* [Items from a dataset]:

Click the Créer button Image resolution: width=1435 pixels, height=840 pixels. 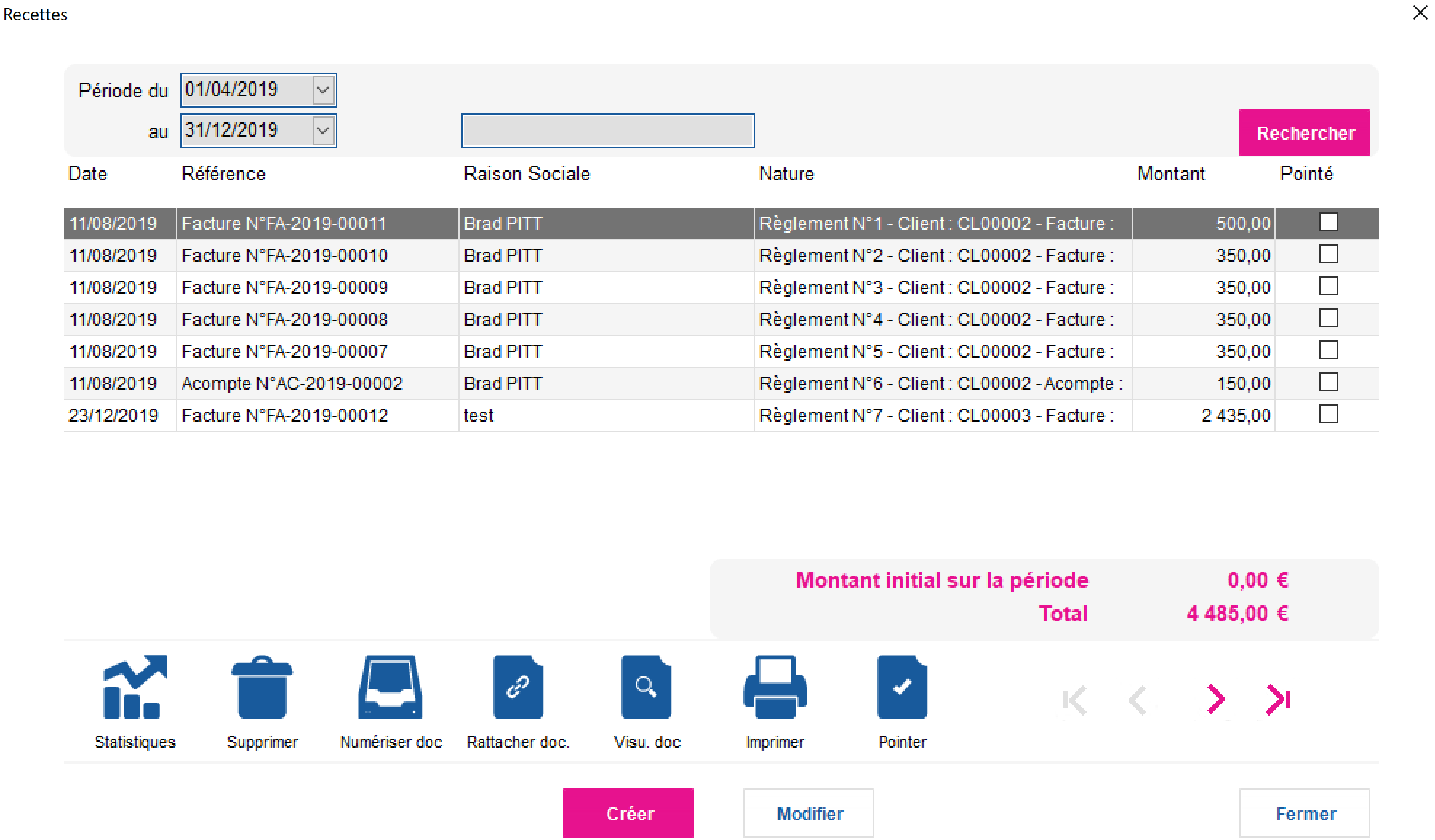point(628,813)
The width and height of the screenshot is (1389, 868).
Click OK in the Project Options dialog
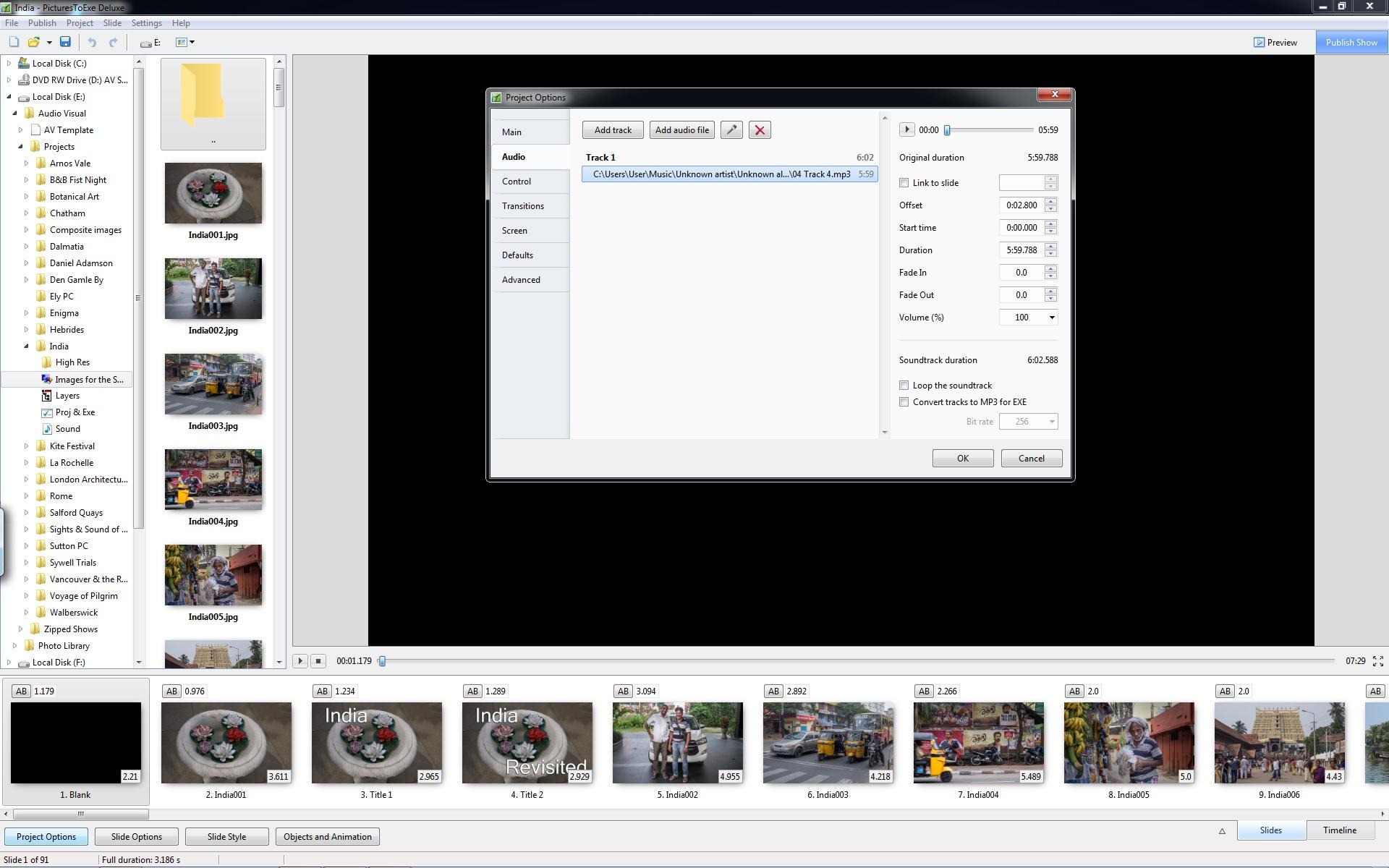coord(962,459)
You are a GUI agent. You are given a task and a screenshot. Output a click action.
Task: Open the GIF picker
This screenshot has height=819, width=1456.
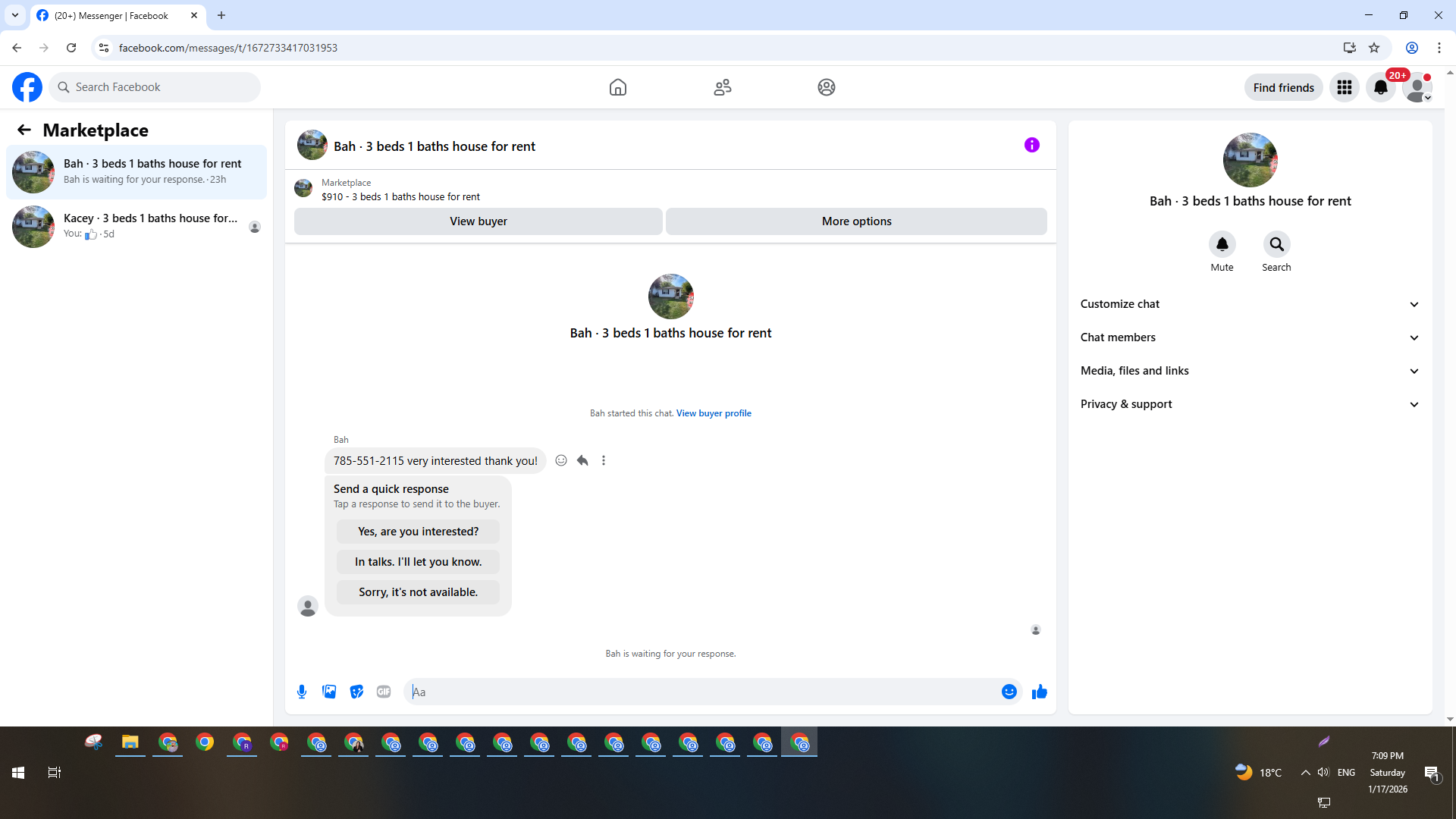pos(384,692)
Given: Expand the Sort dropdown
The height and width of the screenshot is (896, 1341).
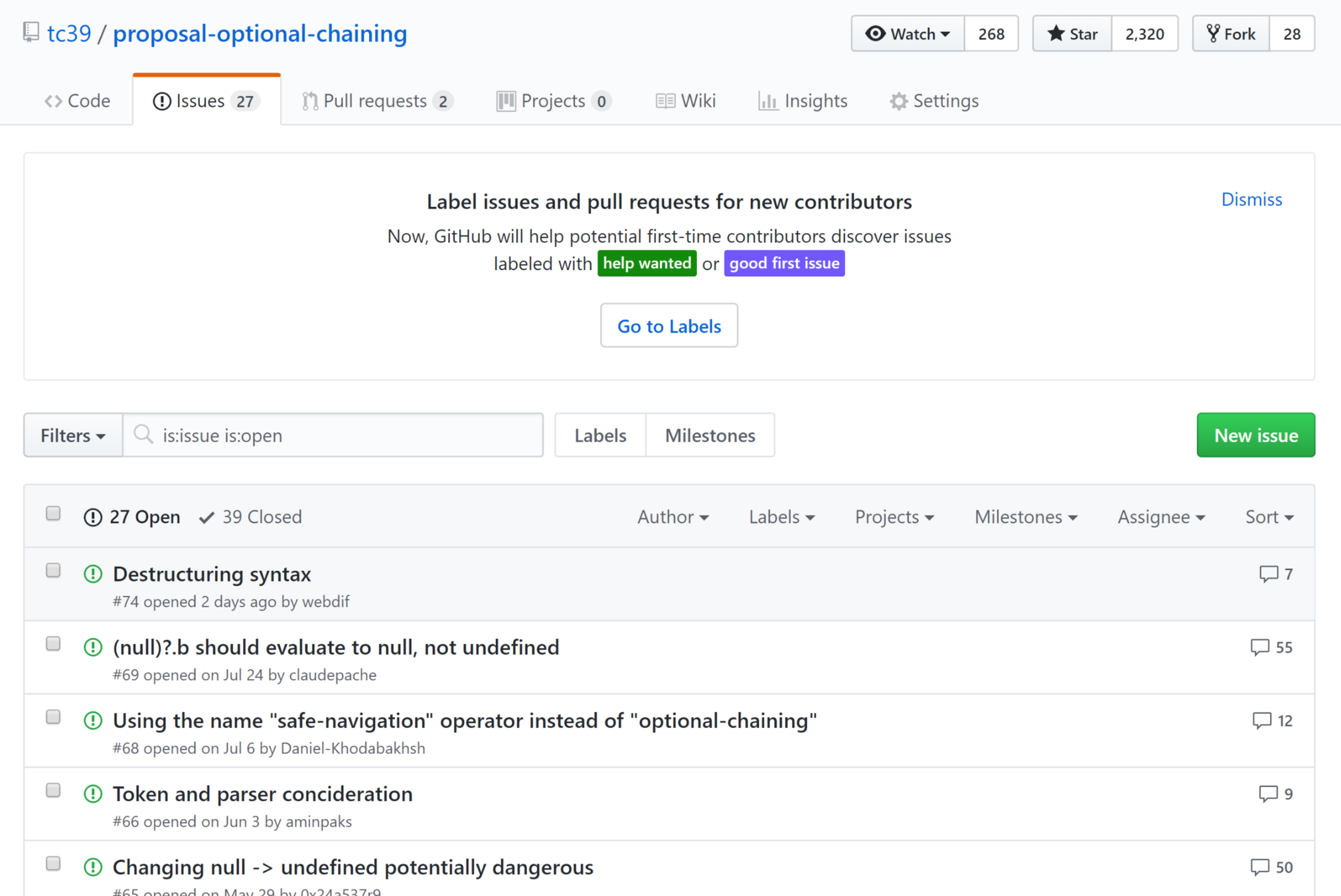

* [What you should do]:
Starting where a line contains "Click OK in the Project Options dialog" and finishing at the last line above, set down every line exactly as it reads, with no pictures.

* [Written reply]:
Click OK in the Project Options dialog
coord(962,459)
You are a GUI agent. You are given a task and a screenshot. Output a click action.
Task: Open the GIF picker
This screenshot has height=819, width=1456.
pos(384,692)
Given: Expand the Sort dropdown
The height and width of the screenshot is (896, 1341).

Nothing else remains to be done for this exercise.